- Questa, che vuolsi estimare e commendare bontà egregia di suddito, sarebbe ripresa come durezza nel Principe; il quale non può patire che il magistrato fedele si logori nella fatica finchè diventi pianta infracidita, buona solo a farne fuoco: anche i Romani, che furono sì operosi, com'ella dottissimo non ignora, quando giungevano a quella parte di vita, da loro distinta col nome di senio, senza infamia potevano ritirarsi dai pubblici negozi; verso sera ogni animale, che vive in terra, cessa dalle opere.
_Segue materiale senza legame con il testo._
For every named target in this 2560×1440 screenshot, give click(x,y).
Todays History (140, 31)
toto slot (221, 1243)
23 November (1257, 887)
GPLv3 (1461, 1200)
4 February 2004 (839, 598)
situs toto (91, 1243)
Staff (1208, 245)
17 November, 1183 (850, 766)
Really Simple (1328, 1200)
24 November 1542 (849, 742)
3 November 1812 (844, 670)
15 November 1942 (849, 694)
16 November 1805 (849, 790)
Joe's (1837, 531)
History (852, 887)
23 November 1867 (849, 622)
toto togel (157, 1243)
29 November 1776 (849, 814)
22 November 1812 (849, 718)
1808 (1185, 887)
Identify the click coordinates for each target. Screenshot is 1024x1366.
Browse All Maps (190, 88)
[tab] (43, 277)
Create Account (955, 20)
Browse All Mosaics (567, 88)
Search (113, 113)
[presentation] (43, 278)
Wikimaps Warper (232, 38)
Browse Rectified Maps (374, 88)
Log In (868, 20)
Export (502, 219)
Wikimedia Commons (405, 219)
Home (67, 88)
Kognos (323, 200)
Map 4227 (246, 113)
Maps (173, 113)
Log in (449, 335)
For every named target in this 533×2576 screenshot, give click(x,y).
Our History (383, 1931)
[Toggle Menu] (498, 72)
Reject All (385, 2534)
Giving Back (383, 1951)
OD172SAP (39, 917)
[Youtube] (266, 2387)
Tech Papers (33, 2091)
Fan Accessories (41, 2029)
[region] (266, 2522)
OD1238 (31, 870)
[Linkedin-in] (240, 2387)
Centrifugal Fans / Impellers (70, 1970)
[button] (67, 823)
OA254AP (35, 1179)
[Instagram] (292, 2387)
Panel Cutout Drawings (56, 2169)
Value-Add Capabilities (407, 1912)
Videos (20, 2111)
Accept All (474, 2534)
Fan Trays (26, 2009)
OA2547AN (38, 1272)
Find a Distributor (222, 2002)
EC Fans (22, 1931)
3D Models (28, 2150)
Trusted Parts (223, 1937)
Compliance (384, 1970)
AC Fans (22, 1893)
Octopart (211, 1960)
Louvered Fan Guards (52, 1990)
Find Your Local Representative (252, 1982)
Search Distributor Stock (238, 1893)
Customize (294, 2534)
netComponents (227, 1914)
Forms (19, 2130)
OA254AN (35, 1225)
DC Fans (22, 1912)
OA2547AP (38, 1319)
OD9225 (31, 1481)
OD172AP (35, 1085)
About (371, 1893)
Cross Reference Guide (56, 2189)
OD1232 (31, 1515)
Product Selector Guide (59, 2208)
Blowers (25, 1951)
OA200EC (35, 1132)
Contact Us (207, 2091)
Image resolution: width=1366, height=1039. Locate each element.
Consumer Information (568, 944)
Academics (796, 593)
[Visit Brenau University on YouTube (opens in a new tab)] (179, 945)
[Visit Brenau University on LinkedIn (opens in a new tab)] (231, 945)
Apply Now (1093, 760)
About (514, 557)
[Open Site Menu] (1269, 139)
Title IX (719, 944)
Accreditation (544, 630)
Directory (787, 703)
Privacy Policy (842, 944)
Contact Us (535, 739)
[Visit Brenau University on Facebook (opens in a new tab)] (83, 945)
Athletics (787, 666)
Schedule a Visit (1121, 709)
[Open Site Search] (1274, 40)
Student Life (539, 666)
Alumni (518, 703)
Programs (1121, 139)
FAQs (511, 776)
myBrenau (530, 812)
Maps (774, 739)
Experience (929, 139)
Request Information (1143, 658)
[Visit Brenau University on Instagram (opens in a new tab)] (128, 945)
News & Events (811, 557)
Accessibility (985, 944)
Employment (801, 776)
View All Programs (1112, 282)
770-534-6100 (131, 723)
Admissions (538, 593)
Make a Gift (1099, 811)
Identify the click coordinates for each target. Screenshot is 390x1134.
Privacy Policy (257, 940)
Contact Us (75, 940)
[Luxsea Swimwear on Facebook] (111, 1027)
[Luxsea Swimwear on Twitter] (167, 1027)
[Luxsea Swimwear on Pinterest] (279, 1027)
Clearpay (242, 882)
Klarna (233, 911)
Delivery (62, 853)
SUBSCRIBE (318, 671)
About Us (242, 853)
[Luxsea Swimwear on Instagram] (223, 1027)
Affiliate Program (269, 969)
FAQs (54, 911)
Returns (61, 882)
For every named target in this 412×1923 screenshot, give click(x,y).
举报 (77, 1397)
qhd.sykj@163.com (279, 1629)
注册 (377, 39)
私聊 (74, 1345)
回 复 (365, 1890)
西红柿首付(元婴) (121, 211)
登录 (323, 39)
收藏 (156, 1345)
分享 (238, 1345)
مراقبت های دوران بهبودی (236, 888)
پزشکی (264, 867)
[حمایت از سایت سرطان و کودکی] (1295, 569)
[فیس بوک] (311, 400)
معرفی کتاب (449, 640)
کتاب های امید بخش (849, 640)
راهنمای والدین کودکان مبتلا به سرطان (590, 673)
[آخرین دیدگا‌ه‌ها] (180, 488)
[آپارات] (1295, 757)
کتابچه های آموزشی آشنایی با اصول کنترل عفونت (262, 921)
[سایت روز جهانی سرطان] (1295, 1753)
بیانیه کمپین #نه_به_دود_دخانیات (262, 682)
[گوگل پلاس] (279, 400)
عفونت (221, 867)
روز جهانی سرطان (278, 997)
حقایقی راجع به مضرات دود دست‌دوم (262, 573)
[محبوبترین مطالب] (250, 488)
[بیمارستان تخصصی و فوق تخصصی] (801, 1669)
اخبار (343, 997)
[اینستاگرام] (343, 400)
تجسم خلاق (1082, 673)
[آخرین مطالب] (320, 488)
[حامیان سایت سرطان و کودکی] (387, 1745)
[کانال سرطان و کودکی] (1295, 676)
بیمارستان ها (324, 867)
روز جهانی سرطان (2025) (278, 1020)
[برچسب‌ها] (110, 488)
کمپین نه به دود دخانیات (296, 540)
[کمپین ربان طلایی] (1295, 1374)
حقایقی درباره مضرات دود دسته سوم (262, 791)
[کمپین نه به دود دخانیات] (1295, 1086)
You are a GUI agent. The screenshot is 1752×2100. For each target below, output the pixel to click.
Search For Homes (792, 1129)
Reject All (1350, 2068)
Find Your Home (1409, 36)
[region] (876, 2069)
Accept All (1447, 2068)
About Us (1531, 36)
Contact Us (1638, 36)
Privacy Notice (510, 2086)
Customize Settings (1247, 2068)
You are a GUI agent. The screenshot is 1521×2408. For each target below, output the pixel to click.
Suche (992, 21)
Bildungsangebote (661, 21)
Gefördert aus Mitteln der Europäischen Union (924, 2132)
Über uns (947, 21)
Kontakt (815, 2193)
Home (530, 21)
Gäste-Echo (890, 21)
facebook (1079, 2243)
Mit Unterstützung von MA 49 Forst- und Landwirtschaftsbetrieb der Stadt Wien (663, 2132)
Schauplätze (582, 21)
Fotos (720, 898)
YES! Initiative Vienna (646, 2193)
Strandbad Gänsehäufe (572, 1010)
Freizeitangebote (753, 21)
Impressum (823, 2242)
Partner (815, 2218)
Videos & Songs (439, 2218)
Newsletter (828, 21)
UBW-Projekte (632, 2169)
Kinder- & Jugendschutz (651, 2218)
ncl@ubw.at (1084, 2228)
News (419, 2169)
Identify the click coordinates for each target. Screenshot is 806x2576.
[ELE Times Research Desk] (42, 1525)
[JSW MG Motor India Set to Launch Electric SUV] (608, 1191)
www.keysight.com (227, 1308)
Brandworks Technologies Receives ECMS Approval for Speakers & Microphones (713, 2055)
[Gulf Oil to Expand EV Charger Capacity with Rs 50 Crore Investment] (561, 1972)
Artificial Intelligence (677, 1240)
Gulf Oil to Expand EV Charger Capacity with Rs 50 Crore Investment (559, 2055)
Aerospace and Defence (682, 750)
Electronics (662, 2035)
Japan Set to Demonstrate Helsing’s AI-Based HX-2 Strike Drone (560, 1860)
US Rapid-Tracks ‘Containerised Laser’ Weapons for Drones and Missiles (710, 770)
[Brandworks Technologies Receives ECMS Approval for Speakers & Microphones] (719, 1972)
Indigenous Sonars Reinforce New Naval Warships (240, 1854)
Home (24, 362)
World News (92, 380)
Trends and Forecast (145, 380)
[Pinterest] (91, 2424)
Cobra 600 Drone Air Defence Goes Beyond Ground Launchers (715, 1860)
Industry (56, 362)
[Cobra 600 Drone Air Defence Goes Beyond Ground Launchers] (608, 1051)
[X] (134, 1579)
- Ed anche a me, Eminentissimo, piacerebbe seguitare lo usato tenore di tutte le creature; non già per riposarmi, chè a riposare tempo ne avanza anche troppo nel sepolcro; bensì per apparecchiarmi con la meditazione delle cose divine a quel termine, per tutti noi quanti siamo comune, e da me sopra gli altri mortali desiderato; ma nonostante gli esempii pagani, ne temo biasimo. Bene altramente c'insegnò la virtù del sagrifizio Gesù Redentore; onde io, che per questa parte mi sento incolpevole, vorrei senza rimprovero portare i miei capelli bianchi alla fossa.
- In primo luogo io la conforto, carissimo fratello in Cristo, a porgere volonterose le orecchie alla chiamata che le viene dall'alto; inoltre io l'assicuro, che invece di biasimo dai buoni non può venirlene altro che lode, e dal Beatissimo Padre amplissima approvazione; a nome del quale io le profferisco tutti quei favori, che possa desiderare più acconci per condurre a termine l'ottimo suo proponimento.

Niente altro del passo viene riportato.